Remove Shape Teleporting Optimization
Categories
(Core :: JavaScript Engine, enhancement, P3)
Tracking
()
People
(Reporter: mgaudet, Unassigned)
References
(Blocks 1 open bug)
Details
Attachments
(2 files, 1 obsolete file)
Our Shape Teleporting optimization incurs a number of costs in terms of complexity, and may be worth removing after a cursory investigation of the impact of doing so.
Updated•6 years ago
|
Comment 1•6 years ago
|
||
I did a quick analysis of the degree to which teleporting shapes today. It's not referenced in IonBuilder at all - only in the CacheIR infrastructure.

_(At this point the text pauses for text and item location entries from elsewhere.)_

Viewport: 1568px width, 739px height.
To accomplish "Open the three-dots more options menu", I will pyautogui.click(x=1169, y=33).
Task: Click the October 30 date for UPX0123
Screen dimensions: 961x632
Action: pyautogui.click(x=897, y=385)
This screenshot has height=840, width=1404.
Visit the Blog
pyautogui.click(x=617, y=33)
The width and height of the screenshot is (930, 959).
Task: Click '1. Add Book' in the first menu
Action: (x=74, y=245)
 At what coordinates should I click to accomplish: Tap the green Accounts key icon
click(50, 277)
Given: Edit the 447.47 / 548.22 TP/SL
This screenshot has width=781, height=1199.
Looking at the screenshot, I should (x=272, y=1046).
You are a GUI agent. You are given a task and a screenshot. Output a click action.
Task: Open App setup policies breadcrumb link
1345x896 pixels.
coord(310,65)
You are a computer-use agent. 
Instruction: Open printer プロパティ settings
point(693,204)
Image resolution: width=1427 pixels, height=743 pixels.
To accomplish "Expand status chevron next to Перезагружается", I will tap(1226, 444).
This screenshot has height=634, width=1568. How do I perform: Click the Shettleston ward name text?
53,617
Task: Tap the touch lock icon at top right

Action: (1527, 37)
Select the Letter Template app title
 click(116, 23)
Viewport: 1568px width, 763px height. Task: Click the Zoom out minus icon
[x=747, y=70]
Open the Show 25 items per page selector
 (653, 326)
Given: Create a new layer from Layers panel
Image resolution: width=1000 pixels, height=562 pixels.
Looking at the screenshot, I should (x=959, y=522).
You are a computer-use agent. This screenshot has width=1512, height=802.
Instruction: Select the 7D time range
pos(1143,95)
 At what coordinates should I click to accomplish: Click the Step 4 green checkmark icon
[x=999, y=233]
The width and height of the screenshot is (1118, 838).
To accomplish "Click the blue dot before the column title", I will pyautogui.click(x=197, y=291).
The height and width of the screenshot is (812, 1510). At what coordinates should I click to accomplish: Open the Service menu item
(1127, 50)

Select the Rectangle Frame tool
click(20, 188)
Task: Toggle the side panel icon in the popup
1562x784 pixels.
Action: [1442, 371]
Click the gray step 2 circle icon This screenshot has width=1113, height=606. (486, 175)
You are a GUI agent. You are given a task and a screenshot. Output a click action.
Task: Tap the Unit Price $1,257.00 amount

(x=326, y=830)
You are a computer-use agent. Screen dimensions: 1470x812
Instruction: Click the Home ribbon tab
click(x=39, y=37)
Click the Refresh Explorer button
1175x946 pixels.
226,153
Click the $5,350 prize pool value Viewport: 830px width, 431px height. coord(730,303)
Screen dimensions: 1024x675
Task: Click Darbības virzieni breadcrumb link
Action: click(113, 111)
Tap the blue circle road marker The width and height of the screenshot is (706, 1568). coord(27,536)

I did a quick tour of a number of tp-6 page-loads with an instrumented build - measuring the number of uses of the optimization and the number of prototype object guards.
The distribution of typical hit-counts goes like this:
HITS HITPCT SAVES VOLUME VOLPCT
59 0.00 9 590 0.00
537 0.00 8 4833 0.02
1989 0.01 7 15912 0.07
2507 0.02 10 27577 0.13
24021 0.15 5 144126 0.67
29604 0.18 6 207228 0.96
65166 0.40 4 325830 1.50
261538 1.61 3 1046152 4.83
792086 4.88 2 2376258 10.97
2442486 15.04 1 4884972 22.56
12618471 77.71 0 12618471 58.28
Here HITS is the number of hits in CacheIR of the optimization.
The hits are bucketed by SAVES - the length of the proto-chain list that they "saved" from having to be guarded. (so: 2507 hits of the optimization optimized a case where 10 proto-chain guards were saved).
The "VOLUME" column is just HITS scaled by SAVES - an estimate of the amount of computation saved (per optimization use during execution) for each bucket.
So about 60% of uses of the Teleporting chain optimization save us 0 guards.
About 80% of uses save us 0 or 1 guards.
About 97% of uses save us <= 4 guards.
We have a peak at 5 and a sharp dropoff after that, so 5 seems like a good number for a cut off. <2.5% of the volume of saved guards come from those cases, and they cap off at 10. We could also just set a cap of 10 to catch those cases if we really care for them.
Comment 2•5 years ago
|
||
I've gone ahead and implemented this, and collected some more data as well. (The data I have is from instrumentation and actually doesn't depend on the implementation, but I'm going to get page load times from a release build as well.)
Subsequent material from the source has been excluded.